Once again Thanks Ken

Without a doubt the Cedar is bone dry(it almost feels like Balsa wood lol). The sample scrap we tested with the BM oil stain excepted it quite well

But the Sikkens CETOL sample cans I tried yesterday look awesome. 

My only(last ) question is if there is a difference in their 2/3 products? The constant find on a Google search is that their best system is a TWO COAT oil based product?

Thats where im leaning to?

:thumbup:


----------



## EmmCeeDee (May 23, 2010)

The Cetol 23 is the second part of the 1/23 two-part system. A bit confusing, yes. It is a UV resistant top coat. Both parts are tinted alkyd oil base. In use I found the 23 made the color deeper and richer. 

Try not to work in the sun if you can possibly avoid it. The liquid gets gummy and hard to work with quickly.


----------



## ferd144 (Jan 16, 2012)

EmmCeeDee said:


> The Cetol 23 is the second part of the 1/23 two-part system. A bit confusing, yes. It is a UV resistant top coat. Both parts are tinted alkyd oil base. In use I found the 23 made the color deeper and richer.
> 
> Try not to work in the sun if you can possibly avoid it. The liquid gets gummy and hard to work with quickly.


Thanks MCD

Thats the system i'm leaning toward using as like you,I have seen very solid reviews from the Pros.And i agree it will NOT be applied in the sun.From the start we wanted to maintain the rich tones of the wood,w/o the constant every year upkeep

Whats your guesstimate for how long CETOL 23 maintains its rich color before having to re-aply it?Are there any other tips/suggestions you might have?

Thanks Again
This Site is awesome!
:clap:


----------



## EmmCeeDee (May 23, 2010)

I first used Cetol on a project in mid 2010, and last time I saw it was in 2013. In three years the reds in the clear cedar t&g had greyed slightly but overall it still looked good.


----------



## ferd144 (Jan 16, 2012)

EmmCeeDee said:


> I first used Cetol on a project in mid 2010, and last time I saw it was in 2013. In three years the reds in the clear cedar t&g had greyed slightly but overall it still looked good.



EmCeeDee...i'm def sold on Sikkens/Cetol brand and will show some before/after pics as soon as I finish

Thanks Guys:thumbup:


----------



## Skyvorima (Nov 3, 2013)

ferd144 said:


> I recently replaced a 20 yr old cedar deck(existing PT frame was fine) due to evolving maintenance issues(solid stain that needed constant sanding,re-coating every year)

▸ Listed entries
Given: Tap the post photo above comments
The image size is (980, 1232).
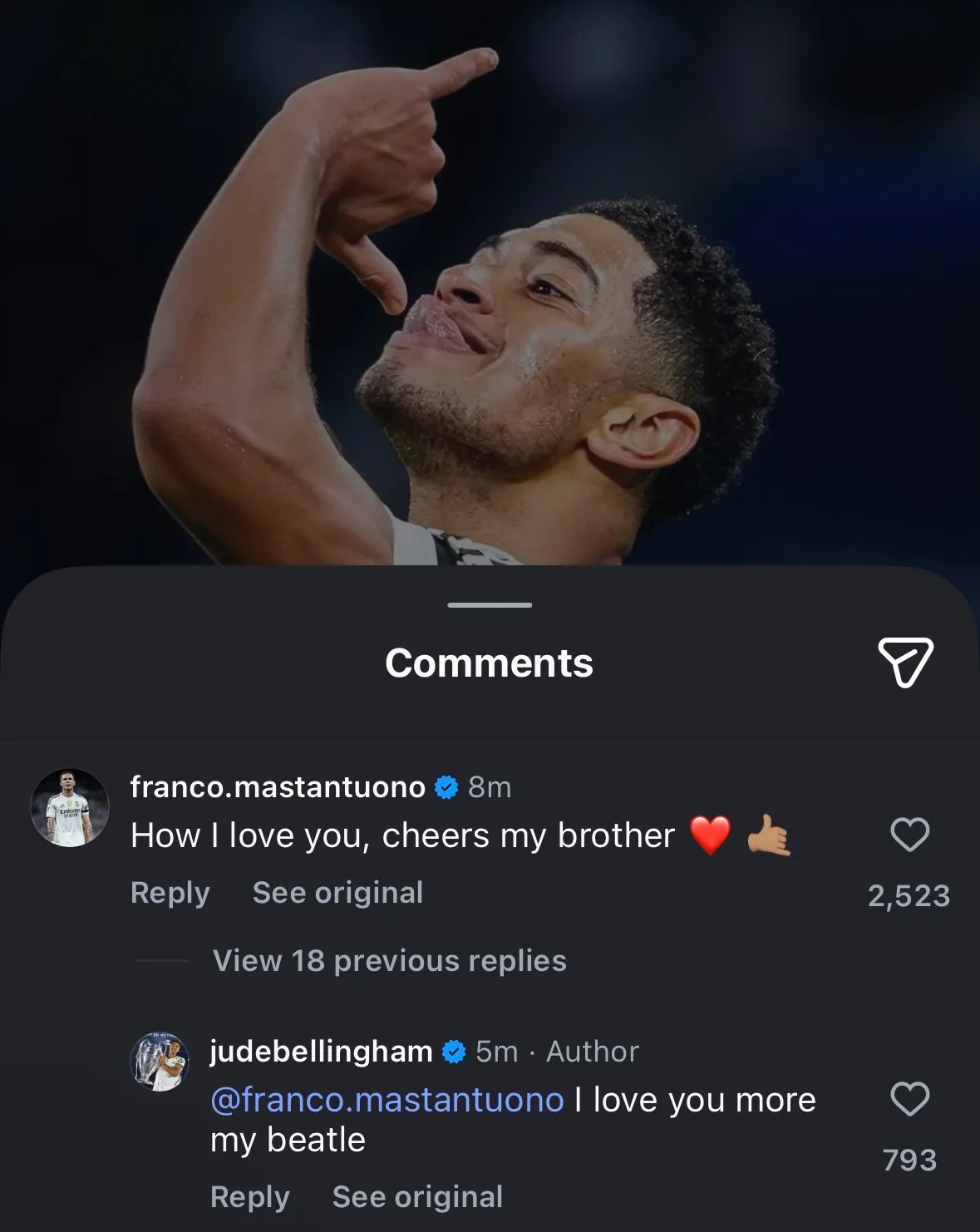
...
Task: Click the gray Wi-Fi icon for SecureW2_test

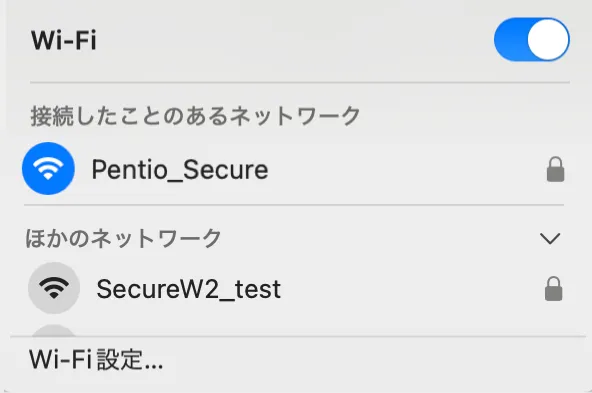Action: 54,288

▸ Written exercise
In the Cetol thread, what kind of coat is Cetol 23 said to be? Please answer from the Cetol thread alone, not the listing.

▸ Completed exercise
A UV resistant top coat.